An external audit of fuel costs incurred by Nova Scotia Power over a two-year period from 2018-2019 has given the utility a passing grade. Fuel costs make up about 45% of the company’s expenses and their volatility used to result in hikes to power bills — until a separate account was established for Nova Scotia Power to deposit money when fuel costs came in below forecast and withdraw money when the costs exceeded the budget.
The report by auditor Bates White was the subject of an oral hearing involving the Consumer Advocate and lawyers representing businesses in front of the Nova Scotia Utility and Review Board (UARB) yesterday. Although there were no fireworks, the rigorous audit process offers a rare glimpse into the inner workings of a tight-lipped private corporation with $5 billion in assets and 1700 employees, on which 520,000 households and businesses rely for their electricity.
For example, the audit uncovered an error involving sulphur dioxide emissions from a coal-fired unit in Trenton that led to the purchase of more expensive coal and petroleum coke in 2019 to meet a five-year environmental target. Although the auditor redacted the original amount at the request of Nova Scotia Power, the lawyer for the UARB agreed with intervenors there was no reason why the $740,000 spent on more expensive/lower-emission fuel should be a secret.
Nancy Rubin, a lawyer for a group of manufacturing companies known as the Industrial Group, asked the auditors whether ratepayers should have to pay for an error by the power company.
“This was a lapse of quality control; so was it imprudent?,” asked Rubin.
Auditor Chris Musco said “there were other factors, including inventory constraints and operational constraints at Point Aconi and Trenton 5” that meant the auditors were unable to quantify how much of the blame for higher fuel costs could be tied to the initial error. Essentially, they couldn’t tie the mistake to the purchase of a particular cargo. Bates White made a recommendation (one of 40 in the 300+ page report) aimed at improving internal procedures.
Tuft’s Cove concerns
The audit also expressed concern over the reliability of power generating units at Tufts Cove (those iconic candy canes on the Dartmouth side of the Halifax Harbour) to switch between burning natural gas and heavy fuel oil (HFO). The audit noted eight instances when this capability was not available and explained why closer attention must be paid to avoid potentially higher fuel costs in the future.

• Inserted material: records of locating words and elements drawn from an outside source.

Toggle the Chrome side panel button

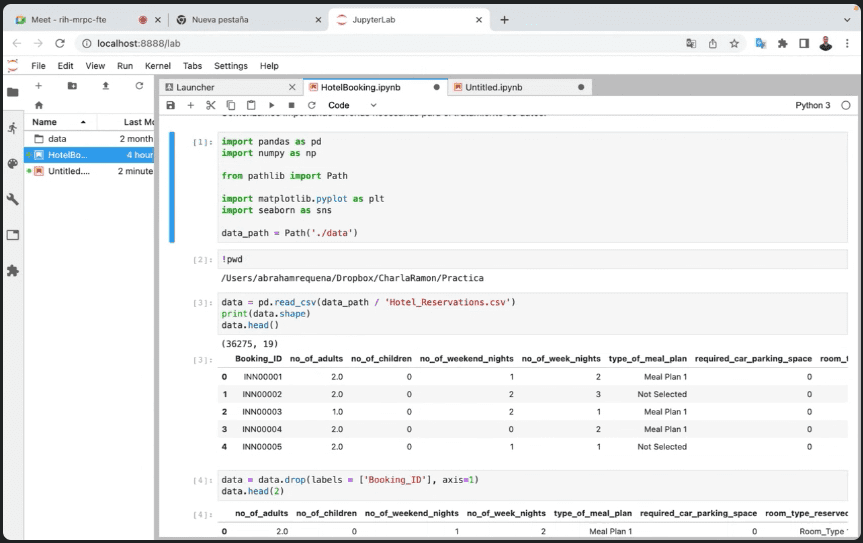pyautogui.click(x=803, y=43)
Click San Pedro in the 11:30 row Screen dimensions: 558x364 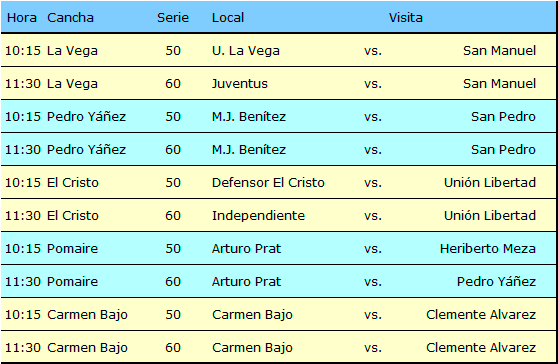tap(503, 149)
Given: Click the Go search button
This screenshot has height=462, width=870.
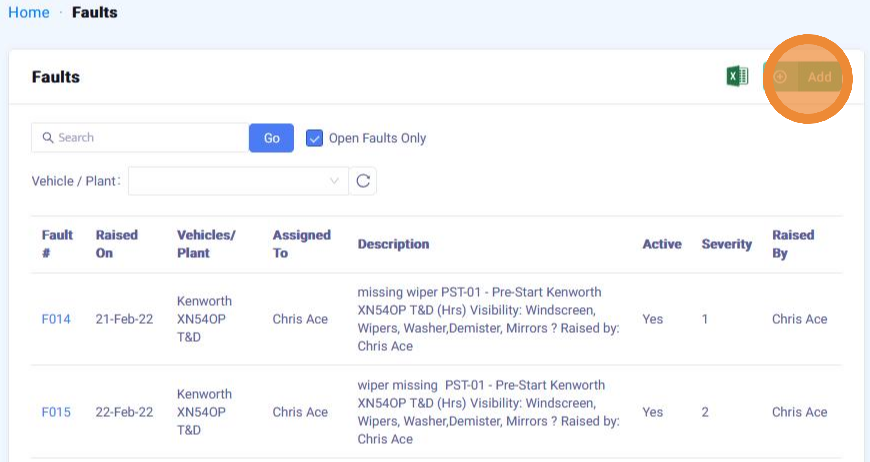Looking at the screenshot, I should pos(271,138).
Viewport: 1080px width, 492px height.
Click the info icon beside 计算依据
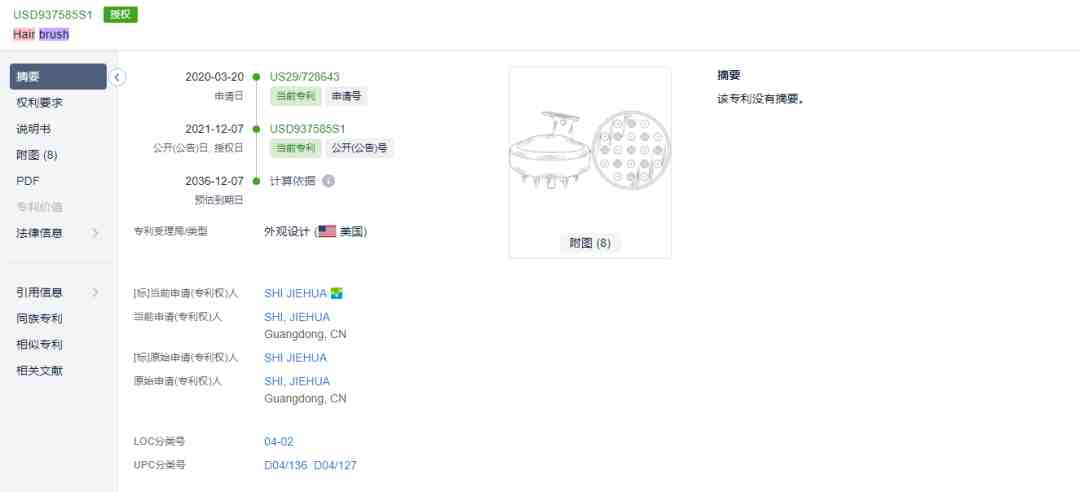click(x=329, y=181)
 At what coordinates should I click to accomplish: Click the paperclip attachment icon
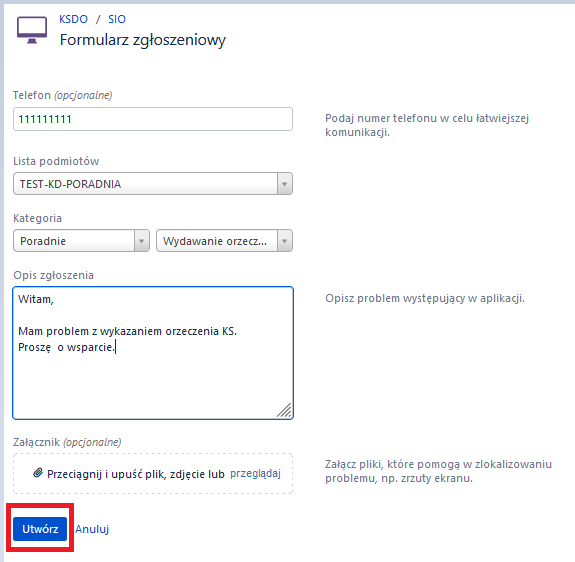click(38, 473)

“If in reality the Tufts Cove units’ ability to fuel switch is substantially less reliable than assumed by both NS Power’s gas traders and the Plexos [forecasting] model, NS Power’s exposure to high winter gas prices is actually much higher than NS Power expects,” states the audit report in section 9 dealing with power plants.
Bates White notes that Tufts Cove also has another issue with respect to Heavy Fuel Oil being able to flow properly when the weather turns cold and temperatures drop below a certain point. There were 51 days in the fall of 2018 when burning heavy fuel oil wasn’t an option at Tufts Cove and 15 days in November-December 2019 when it was too cold for heavy fuel oil to flow.
The auditor reported NS Power said the Heavy Fuel Oil system was “out for maintenance” in the fall of 2018. That was after an August 2 oil spill from a corroded pipe, which eventually saw 24,000 litres of heavy oil leak into the harbour. The auditor noted the company refused to disclose “the root cause” of the pipe break because it was considering taking legal action. (The regulator has since ordered NS Power to provide the regulator with the “root cause” of that spill and the company has committed to do that; almost 2.5 years after the incident.)
The audit has also recommended that NS Power begin tracking and reporting to the UARB every six months the fuel costs attached to reducing GHG emissions to meet Cap-and-Trade regulations. Those regulations arrived in 2019 and the power company has until the end of 2022 to reduce carbon or pay to purchase credits. NS Power has said it intends to meet that environmental target.
Lots and lots of overtime
Interestingly, the audit also contained a few paragraphs with respect to workforce costs. “Conclusion IX-24: Nova Scotia Power continues to rely upon a considerable amount of overtime labor as a percentage of its Fuel Adjustment Mechanism-recoverable labor costs.”
Bates White says it finds this approach “reasonable, although it remains a trend to watch.” The auditor found Nova Scotia Power appears to regularly overestimate its “regular labor, which is the scheduled hours of its internal employees, and underestimate the amount of overtime, term, and contract labor needed to make up the difference. In particular, for this 2-year Audit Period, NSPI’s regular labor hours were 11% below budget for the Audit Period, while overtime labor was 38% above budget and term labor was 78% above budget.”
The audit says the company assumes all its full-time or regular employees will be available and does not build into the budget allowances for disability, resignations, or parental leave.